A Spy Satellite Turned Upside Down

Tuesday, April 13th, 2010

Nick Szabo offers a very brief history of the space program:

We once heard endlessly about supposed spin-offs from NASA (Tang? Are you really a fan of Tang?). In reality, almost everything successful NASA has done was a spinoff of technology developed by private entities (Robert Goddard’s Smithsonian-funded work on liquid rockets before the war, Bell Labs that invented the transistor and the communications satellite and much else), German military engineers (Von Braun and company), and most directly contractors of the U.S. Department of Defense.

The only important technologies that can be mostly attributed to NASA are preposterously costly and impractical programs such as the Shuttle and International Space Station. The initial launch vehicles used by NASA and (more importantly) the U.S. military, the Jupiter, Athena, Delta, Titan, and Atlas, were repurposed intermediate-range or intercontinental missiles. No basic changes were needed to go from launching big nuclear bombs to the other side of the planet to launching slightly smaller satellites into orbit. When the spacecraft got larger they added booster rockets. Eventually, mostly due to military and commercial purchases, these ICBM designs evolved into the expendable launch vehicles that transport all military and commercial satellites to their orbits to this day.

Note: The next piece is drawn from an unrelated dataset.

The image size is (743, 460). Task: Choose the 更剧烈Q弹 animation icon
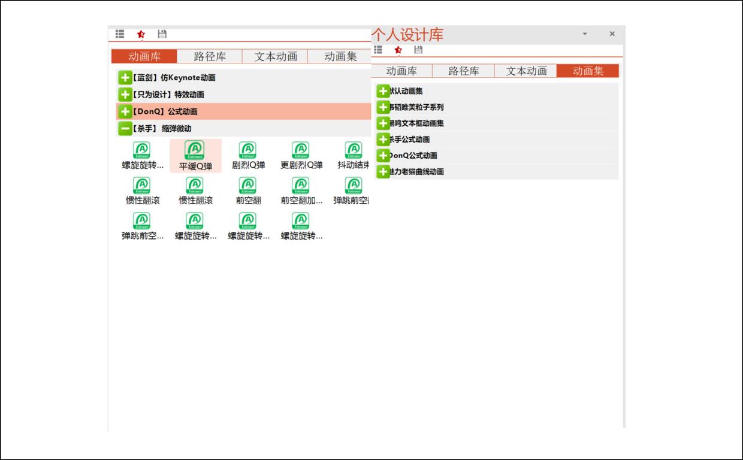point(301,150)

The U.S. military’s contractors were already building spy satellites, which would prove very useful for keeping track of the Soviet nuclear missiles aimed at the U.S., when Sputnik flew. Old World War II general and then President Dwight Eisenhower wanted the Soviet Union to set a legal precedent that flying satellites over foreign territory without permission was fine. Traditionally land ownership and sovereign territory had been deemed to rise to infinity. Airplanes had become a novel exception to the rule for private land ownership, but not for sovereign control. Sovereign permission is generally required for airplanes, including (or especially) for the spy planes the U.S. military was already flying over the Soviet Union. As crucial as these flights were for U.S. security, they were also a violation of international law, and the Soviet Union shooting them down was justified under that law. The flights were thus a major propaganda loss for the U.S. in the eyes of other countries. Eisenhower could not win the legal or propaganda argument for spy satellites unless he let Soviet actions make the argument for him.

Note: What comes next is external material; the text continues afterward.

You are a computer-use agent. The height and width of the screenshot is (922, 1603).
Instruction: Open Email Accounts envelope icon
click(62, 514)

The Soviets, in their own propaganda quest to exaggerate the state of their otherwise mostly backwards technology, obliged. But Sputnik, which did nothing but orbit and beep, drove the U.S. space-crazy. It was not the first or last time we’ve had such a moral panic, and over the old general’s wise reservations NASA was born. Democratic politics now demanded that we be “ahead” of the Soviets in purely symbolic ways, mostly in how fast and far we launched our new media heroes, the astronauts. Echoes of this moral panic motivate the odd politics of NASA to this day, in the form of complaints about how it’s disgraceful to pay Russians to launch American astronauts, warnings that it would somehow be a disaster if China planted any flags on the moon before we send our astronauts back there, and so on.

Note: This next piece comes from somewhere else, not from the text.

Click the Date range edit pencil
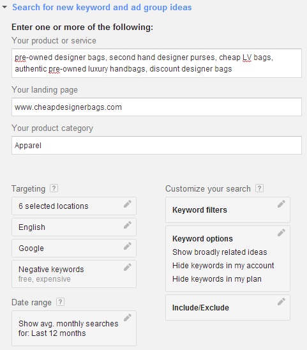Viewport: 307px width, 350px height. point(128,317)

The space race was on. The Soviets repurposed their nuclear missiles to launch the Sputniks, Yuri Gagarin, and so on. When they tried to develop a new rocket specialized for sending cosmonauts to the moon, it spectacularly failed, albeit under top-secret conditions so that laymen never heard of it in the West. Rejiggered Atlas and Titan ICBMs launched astronauts huddled inside NASA’s Mercury and Gemini capsules. The Saturn that launched Apollo to the moon was mostly a scaled-up Jupiter missile, overseen by the Jupiter team which had been recently transferred from the Army to NASA. (Whether Apollo itself was really so historically important as is often claimed I discuss here). Apollo nevertheless must be counted as a genuine big accomplishment of NASA in its early years. But NASA’s planetary probes? Repurposed spy satellites, made by the same contractors on the same spacecraft buses. The Hubble Telescope? They basically turned a spy satellite upside down. Yes, I know I’m glossing over many technological improvements during this era, and much rejiggering and tinkering done in converting military missions to civilian ones and missiles to launchers — but the useful improvements were largely made by military contractors in the nuclear missile programs, and the rejiggerings by those same contractors but for NASA or for military spy satellites and launches, not by NASA itself for its projects.